(DOCUMENT TEXT Opens)

# 🚀 ML Model Optimization Suite

This notebook demonstrates comprehensive optimization of different ML model types:
- **LLMs** (Large Language Models)
- **Stable Diffusion** (Image Generation)
- **Text Encoders** (Embeddings & NLP)
- **Audio Models** (Sound-to-Vector)

Each optimization includes hardware-specific tuning and detailed performance analysis.

## 🔍 Step 1: System Hardware Analysis

First, let's analyze your hardware specifications to determine optimal optimization strategies.

In [None]:
import sys
sys.path.append('/workspace/scripts')
sys.path.append('/workspace/configs')

import json
import torch
from pathlib import Path

# Run system analysis
print("🔍 Analyzing system hardware...")
!python /workspace/scripts/system_info.py

# Load and display key specs
with open('/workspace/system_specs.json', 'r') as f:
    specs = json.load(f)

print("\n📊 Key Hardware Specifications:")
print(f"CPU Cores: {specs['cpu']['cores_logical']}")
print(f"RAM: {specs['memory']['total_gb']} GB")
print(f"GPU Count: {len(specs['gpu'])}")
if specs['gpu']:
    for i, gpu in enumerate(specs['gpu']):
        print(f"GPU {i}: {gpu['name']} ({gpu['total_memory_gb']} GB VRAM)")

## 🤖 Step 2: LLM Optimization

Optimize Large Language Models with quantization and LoRA techniques.

In [None]:
print("🤖 Starting LLM Optimization...")
print("Using INT8 quantization and LoRA for efficient fine-tuning")

# Run LLM optimization
!python /workspace/scripts/optimize_llm.py --model microsoft/DialoGPT-small --quantization int8 --use-lora

# Load and display results
results_file = Path('/workspace/results/llm_optimization_results_int8.json')
if results_file.exists():
    with open(results_file, 'r') as f:
        llm_results = json.load(f)
    
    print("\n📊 LLM Optimization Results:")
    if 'benchmark' in llm_results:
        benchmark = llm_results['benchmark']
        print(f"Tokens per second: {benchmark.get('tokens_per_second', 'N/A')}")
        print(f"Average time per run: {benchmark.get('avg_time_per_run', 'N/A'):.3f}s")
        print(f"Peak memory usage: {benchmark.get('peak_memory_gb', 'N/A'):.2f} GB")
else:
    print("⚠️ LLM optimization results not found")

## 🎨 Step 3: Stable Diffusion Optimization

Optimize Stable Diffusion for faster image generation with memory efficiency.

In [None]:
print("🎨 Starting Stable Diffusion Optimization...")
print("Using FP16 precision with memory-efficient attention")

# Run Stable Diffusion optimization
!python /workspace/scripts/optimize_stable_diffusion.py --model runwayml/stable-diffusion-v1-5 --precision fp16

# Load and display results
results_file = Path('/workspace/results/sd_optimization_results_fp16.json')
if results_file.exists():
    with open(results_file, 'r') as f:
        sd_results = json.load(f)
    
    print("\n📊 Stable Diffusion Optimization Results:")
    if 'single_image_benchmark' in sd_results:
        benchmark = sd_results['single_image_benchmark']
        print(f"Average time per image: {benchmark.get('avg_time_per_image', 'N/A'):.2f}s")
        print(f"Peak memory usage: {benchmark.get('peak_memory_gb', 'N/A'):.2f} GB")

(DOCUMENT TEXT Closes)

Continue the ML model optimization notebook from its last line.

(DATA SECTION Opens)

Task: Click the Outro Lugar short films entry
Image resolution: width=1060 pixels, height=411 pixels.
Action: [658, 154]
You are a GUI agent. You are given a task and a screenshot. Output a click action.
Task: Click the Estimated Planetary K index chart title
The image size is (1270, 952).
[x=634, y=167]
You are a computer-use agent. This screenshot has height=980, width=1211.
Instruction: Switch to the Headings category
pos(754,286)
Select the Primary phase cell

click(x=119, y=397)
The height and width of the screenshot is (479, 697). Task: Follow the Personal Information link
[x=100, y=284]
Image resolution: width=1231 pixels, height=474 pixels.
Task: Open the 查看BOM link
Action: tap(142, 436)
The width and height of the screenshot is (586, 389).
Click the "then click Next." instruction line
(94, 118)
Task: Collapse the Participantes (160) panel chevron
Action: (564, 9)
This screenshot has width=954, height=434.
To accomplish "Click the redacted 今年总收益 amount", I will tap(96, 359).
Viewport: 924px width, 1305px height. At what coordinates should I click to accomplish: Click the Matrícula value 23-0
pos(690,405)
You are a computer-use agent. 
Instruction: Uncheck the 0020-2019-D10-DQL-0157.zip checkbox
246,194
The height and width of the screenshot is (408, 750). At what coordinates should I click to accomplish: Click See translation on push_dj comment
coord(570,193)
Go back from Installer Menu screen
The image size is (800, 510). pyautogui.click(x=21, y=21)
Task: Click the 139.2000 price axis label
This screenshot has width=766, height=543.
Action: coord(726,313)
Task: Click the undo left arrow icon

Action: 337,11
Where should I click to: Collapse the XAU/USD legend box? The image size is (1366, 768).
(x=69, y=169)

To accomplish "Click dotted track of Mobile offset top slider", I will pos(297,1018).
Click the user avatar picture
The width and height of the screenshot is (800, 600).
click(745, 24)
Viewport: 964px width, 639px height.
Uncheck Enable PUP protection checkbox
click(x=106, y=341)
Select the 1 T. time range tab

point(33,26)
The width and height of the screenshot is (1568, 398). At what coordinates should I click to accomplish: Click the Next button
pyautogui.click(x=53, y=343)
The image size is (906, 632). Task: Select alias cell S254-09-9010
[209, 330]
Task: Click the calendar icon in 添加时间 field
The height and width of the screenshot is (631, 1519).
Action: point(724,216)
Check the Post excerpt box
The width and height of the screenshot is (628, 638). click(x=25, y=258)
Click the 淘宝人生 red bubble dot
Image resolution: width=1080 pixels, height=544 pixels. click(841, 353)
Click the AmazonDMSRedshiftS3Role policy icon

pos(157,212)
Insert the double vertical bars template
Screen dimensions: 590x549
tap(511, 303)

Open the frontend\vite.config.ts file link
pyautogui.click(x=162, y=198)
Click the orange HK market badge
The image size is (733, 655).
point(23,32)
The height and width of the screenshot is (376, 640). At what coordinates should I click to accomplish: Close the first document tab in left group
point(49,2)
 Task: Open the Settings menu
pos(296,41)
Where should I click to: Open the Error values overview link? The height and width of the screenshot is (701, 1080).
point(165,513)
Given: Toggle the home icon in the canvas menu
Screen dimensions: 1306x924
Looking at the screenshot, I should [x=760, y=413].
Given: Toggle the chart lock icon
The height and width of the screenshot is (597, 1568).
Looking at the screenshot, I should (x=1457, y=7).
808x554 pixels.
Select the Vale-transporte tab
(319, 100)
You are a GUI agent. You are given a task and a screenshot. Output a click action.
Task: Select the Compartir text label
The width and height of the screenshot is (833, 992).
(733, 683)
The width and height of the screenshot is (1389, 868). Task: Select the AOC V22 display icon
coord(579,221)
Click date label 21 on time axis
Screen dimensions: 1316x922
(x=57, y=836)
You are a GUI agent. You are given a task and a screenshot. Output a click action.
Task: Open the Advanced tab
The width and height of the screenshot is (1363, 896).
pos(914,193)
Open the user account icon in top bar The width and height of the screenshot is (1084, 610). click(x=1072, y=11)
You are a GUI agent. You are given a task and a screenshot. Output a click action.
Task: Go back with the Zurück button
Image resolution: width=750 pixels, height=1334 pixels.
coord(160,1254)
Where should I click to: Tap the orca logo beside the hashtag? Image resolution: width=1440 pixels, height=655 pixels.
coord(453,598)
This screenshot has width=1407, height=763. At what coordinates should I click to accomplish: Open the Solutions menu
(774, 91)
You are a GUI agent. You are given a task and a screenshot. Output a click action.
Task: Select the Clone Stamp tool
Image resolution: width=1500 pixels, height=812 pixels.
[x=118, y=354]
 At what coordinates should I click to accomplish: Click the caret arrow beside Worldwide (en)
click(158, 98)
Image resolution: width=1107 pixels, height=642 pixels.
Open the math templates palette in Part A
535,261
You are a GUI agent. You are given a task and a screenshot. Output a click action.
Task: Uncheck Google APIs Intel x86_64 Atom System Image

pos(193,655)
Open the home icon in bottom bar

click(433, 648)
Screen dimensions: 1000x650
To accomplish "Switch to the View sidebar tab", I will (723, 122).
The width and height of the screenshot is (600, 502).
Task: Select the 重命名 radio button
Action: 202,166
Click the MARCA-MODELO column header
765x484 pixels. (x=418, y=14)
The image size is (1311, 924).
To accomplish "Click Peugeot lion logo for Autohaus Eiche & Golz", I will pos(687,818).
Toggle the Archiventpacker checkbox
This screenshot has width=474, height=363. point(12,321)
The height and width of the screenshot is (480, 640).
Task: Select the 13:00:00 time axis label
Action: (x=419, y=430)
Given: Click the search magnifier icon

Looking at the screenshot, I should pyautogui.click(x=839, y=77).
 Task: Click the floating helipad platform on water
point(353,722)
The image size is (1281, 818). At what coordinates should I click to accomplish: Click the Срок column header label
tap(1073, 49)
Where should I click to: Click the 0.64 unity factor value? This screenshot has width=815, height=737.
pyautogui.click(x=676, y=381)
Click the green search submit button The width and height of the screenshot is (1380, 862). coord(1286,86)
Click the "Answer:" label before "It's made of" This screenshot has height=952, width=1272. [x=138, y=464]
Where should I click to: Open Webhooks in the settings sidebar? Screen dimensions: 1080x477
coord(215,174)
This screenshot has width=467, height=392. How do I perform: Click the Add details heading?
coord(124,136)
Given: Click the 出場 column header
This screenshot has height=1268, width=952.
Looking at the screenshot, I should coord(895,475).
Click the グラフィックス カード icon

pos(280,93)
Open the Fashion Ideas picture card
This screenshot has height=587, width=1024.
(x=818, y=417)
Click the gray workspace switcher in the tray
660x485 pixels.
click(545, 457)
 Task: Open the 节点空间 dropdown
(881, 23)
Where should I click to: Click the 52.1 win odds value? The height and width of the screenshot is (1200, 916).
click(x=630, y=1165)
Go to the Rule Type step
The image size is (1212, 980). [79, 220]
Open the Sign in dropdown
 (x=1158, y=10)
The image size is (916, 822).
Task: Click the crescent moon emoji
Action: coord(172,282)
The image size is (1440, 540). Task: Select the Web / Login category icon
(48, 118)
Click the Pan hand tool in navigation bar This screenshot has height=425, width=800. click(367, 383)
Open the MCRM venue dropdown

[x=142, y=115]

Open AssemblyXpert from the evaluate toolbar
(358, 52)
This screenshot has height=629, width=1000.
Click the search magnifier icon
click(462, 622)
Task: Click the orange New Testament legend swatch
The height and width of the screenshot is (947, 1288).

(DATA SECTION Closes)

* RESULT OF THIS TASK *
        print(f"Images generated: {benchmark.get('images_generated', 'N/A')}")
    
    if 'batch_benchmark' in sd_results:
        batch = sd_results['batch_benchmark']
        print(f"Batch throughput: {batch.get('throughput_images_per_second', 'N/A'):.2f} images/sec")
else:
    print("⚠️ Stable Diffusion optimization results not found")

## 📝 Step 4: Text Encoder Optimization

Optimize text encoders for efficient embedding generation and similarity search.

In [None]:
print("📝 Starting Text Encoder Optimization...")
print("Optimizing sentence transformers for embedding generation")

# Run text encoder optimization
!python /workspace/scripts/optimize_text_encoder.py --model sentence-transformers/all-MiniLM-L6-v2

# Load and display results
results_file = Path('/workspace/results/text_encoder_optimization_results_sentence_transformer.json')
if results_file.exists():
    with open(results_file, 'r') as f:
        text_results = json.load(f)
    
    print("\n📊 Text Encoder Optimization Results:")
    if 'encoding_benchmark' in text_results:
        # Show best performing batch size
        benchmark = text_results['encoding_benchmark']
        best_batch = max(benchmark.items(), key=lambda x: x[1]['texts_per_second'])
        batch_name, batch_results = best_batch
        print(f"Best batch size: {batch_name}")
        print(f"Texts per second: {batch_results['texts_per_second']:.2f}")
        print(f"Peak memory: {batch_results['peak_memory_gb']:.2f} GB")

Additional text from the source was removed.